There, the financially strapped transit system in Fulton County is routing its disabled clients into the MARTA system, straining MARTA's paratransit service, which covers Atlanta's sprawling metropolitan area.

"The future is very difficult," Beasley said. "We fear it looks like [Fulton County] wants to get out of the business of providing that type of service. It would call for us to increase the service by an additional 25 vehicles."

In the Baltimore area, the problems have caught the attention of some of the caretakers of disabled riders, who share in the frustrations of their clients.

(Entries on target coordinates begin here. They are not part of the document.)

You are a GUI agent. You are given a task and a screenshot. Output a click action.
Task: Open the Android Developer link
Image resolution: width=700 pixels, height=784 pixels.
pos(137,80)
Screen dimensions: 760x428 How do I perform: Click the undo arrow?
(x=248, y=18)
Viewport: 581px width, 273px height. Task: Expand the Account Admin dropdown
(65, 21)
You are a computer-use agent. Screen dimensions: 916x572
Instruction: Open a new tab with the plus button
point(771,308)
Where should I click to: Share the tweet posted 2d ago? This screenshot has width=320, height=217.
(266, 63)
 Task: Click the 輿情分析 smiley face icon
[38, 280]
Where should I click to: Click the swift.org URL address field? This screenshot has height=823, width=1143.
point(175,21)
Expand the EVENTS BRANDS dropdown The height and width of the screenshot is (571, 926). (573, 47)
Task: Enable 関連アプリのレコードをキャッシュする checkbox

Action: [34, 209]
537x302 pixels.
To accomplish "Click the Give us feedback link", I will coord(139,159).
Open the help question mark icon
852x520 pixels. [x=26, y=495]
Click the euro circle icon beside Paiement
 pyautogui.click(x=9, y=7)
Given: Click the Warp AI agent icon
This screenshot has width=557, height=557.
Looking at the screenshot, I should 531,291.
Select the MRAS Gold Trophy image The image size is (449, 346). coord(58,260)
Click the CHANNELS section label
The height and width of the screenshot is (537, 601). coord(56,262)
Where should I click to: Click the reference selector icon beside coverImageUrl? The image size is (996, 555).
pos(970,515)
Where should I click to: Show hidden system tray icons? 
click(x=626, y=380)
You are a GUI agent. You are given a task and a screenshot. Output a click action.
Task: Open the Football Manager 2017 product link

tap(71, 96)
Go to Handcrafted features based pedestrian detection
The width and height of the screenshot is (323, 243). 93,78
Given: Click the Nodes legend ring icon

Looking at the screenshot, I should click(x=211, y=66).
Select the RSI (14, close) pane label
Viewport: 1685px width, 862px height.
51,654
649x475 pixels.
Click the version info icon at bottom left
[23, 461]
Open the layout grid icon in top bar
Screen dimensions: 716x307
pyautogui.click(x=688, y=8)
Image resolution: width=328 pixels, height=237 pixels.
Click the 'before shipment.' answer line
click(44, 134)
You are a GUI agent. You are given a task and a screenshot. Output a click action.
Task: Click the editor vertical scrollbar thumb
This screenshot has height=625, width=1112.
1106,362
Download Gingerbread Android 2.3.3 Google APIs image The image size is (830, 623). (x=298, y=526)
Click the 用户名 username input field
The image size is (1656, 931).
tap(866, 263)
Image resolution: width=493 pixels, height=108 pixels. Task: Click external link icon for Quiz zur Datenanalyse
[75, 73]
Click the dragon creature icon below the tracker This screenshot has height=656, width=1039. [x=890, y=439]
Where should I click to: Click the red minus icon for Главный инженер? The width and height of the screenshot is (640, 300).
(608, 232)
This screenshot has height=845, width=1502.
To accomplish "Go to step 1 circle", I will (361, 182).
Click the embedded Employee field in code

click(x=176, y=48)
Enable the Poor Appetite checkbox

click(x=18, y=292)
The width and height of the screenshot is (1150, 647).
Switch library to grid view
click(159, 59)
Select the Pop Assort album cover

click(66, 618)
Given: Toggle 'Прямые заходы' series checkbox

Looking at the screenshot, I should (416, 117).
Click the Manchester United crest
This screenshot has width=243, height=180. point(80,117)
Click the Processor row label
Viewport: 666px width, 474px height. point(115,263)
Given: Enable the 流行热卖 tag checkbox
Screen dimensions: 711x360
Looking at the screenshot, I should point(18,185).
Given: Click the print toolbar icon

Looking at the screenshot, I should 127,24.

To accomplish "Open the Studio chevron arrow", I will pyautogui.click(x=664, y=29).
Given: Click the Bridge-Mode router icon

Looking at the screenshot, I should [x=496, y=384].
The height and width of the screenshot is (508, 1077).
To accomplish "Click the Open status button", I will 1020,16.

"It is very common that we have folks who are not picked up or who are very, very late in being picked up," said Suzin Bix Webster, coordinator of the Multiple Sclerosis Day program at Kernan Hospital in Baltimore. "When you call, you are on the phone waiting for 20 minutes on hold just to ask for a ride. It's not nice.

"Sometimes we have folks who live in an area where one client might live five blocks from another, and they are picked up by different cars," she said. "What a waste. It's a big dilemma for us."

'It's aggravating'

Riders are trying to cope.

"It's aggravating when you have to wait and it's getting dark outside," said Myrna Jones, who lives in Baltimore's Forest Park area and works in Woodlawn.

Dennis Fisher, a blind rider who lives in Northwest Baltimore, said he has lost faith because of false promises from MTA dispatchers.

"It's devastating. There's no trust. The customer doesn't have confidence in the system anymore, and that's a problem," he said.